There is some surprises with a CRI of 96 :

http://www.naturallighting.com/web/s...on=show_detail

I have some nice T8 32W 5000K fluorescent tubes with a CRI of 98. I wonder why there are so few products with 95+ CRI .
Most lamps sold are in the 80 CRI range for household use and use a normal, inexpensive and commonly available phosphor powder inside the tube. The powder, and the way it is mixed determines the color temperature. The higher CRI tubes use a "tri-phosphor" powder that is apparently only available from Japan (now anyway) and comes in three colors: red, green and blue. The proportion these high quality powders are mixed determines the color temperature. In general the daylight tubes have a much easier time reaching the higher CRI values of 90 and above. It is quite a trick to get a tungsten color tube (3200K for instance) to do 90 CRI though. By its very definition the color temperature of tungsten is not close to noon daylight sun (5600K) so this is much more tricky to get 90CRI or above in those color temperatures. And remember what CRI means--its the comparison of a light source to daylight and the ability to properly render colors is considered highest in the area of noon daylight or 5600K. The warmer color temperatures below this will have more red in them so are biased away from true rendering anyway. Tricky--but not impossible. But I am wary of manufacturers that claim they have more than 90CRI on a 3200K tube though.

● Records to use:
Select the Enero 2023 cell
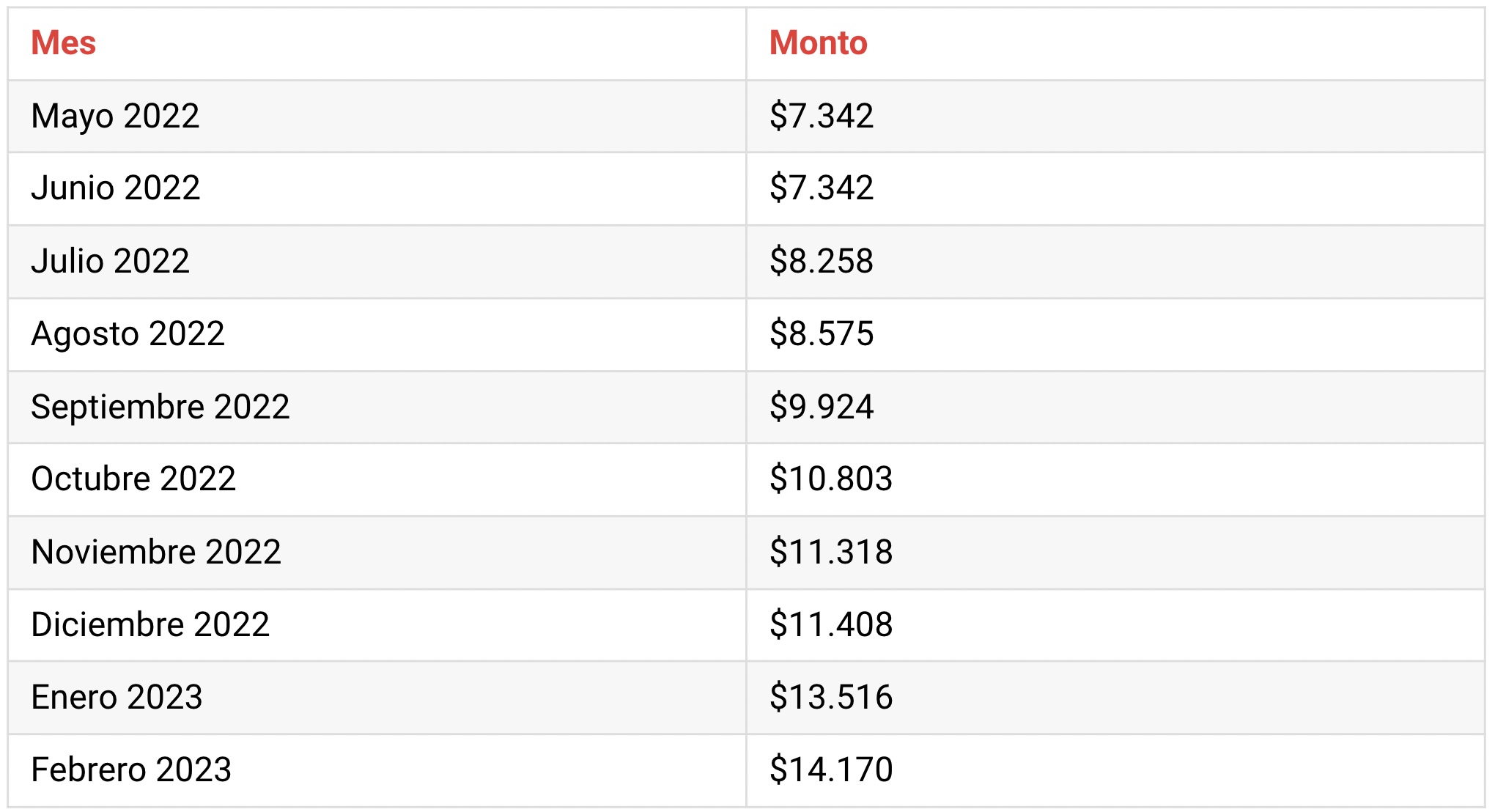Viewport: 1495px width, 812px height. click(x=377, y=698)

--

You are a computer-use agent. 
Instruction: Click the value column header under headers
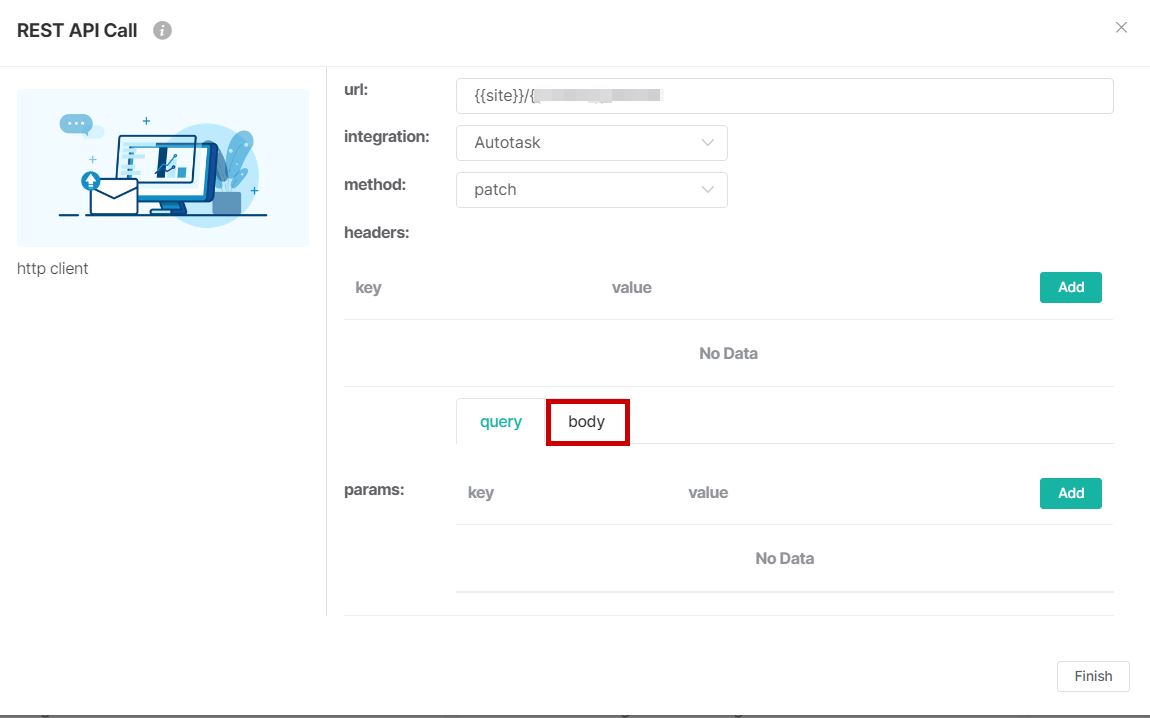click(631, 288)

* * *

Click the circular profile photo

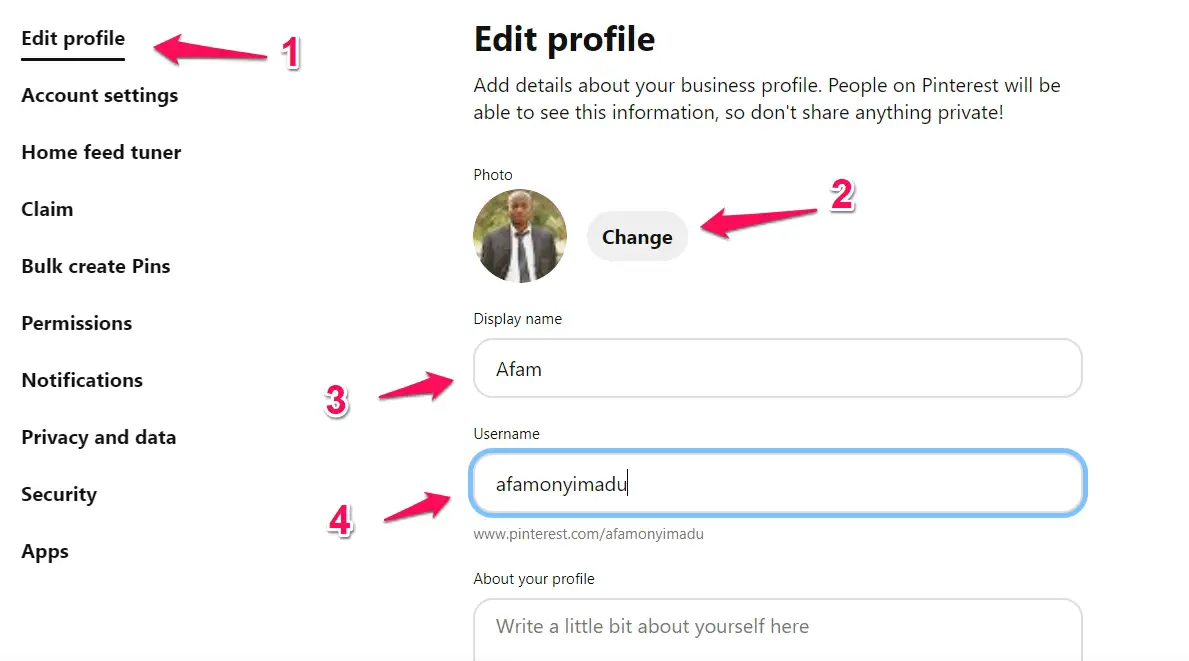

● Required actions:
1. Rewrite the passage on tube CRI from "There is some" up to and including "with 95+ CRI .", putting "LED" in place of "fluorescent".
2. Turn the rows from the line with "You are a computer-use agent." up to and including the line with "click(631, 288)" into a Markdown table with the columns No. and Line. Omit blank lines and leave out the pictures.

● Per-task outputs:
1.
There is some surprises with a CRI of 96 :

http://www.naturallighting.com/web/s...on=show_detail

I have some nice T8 32W 5000K LED tubes with a CRI of 98. I wonder why there are so few products with 95+ CRI .

2.
| No. | Line |
|---|---|
| 1 | You are a computer-use agent.  |
| 2 | Instruction: Click the value column header under headers |
| 3 | click(631, 288) |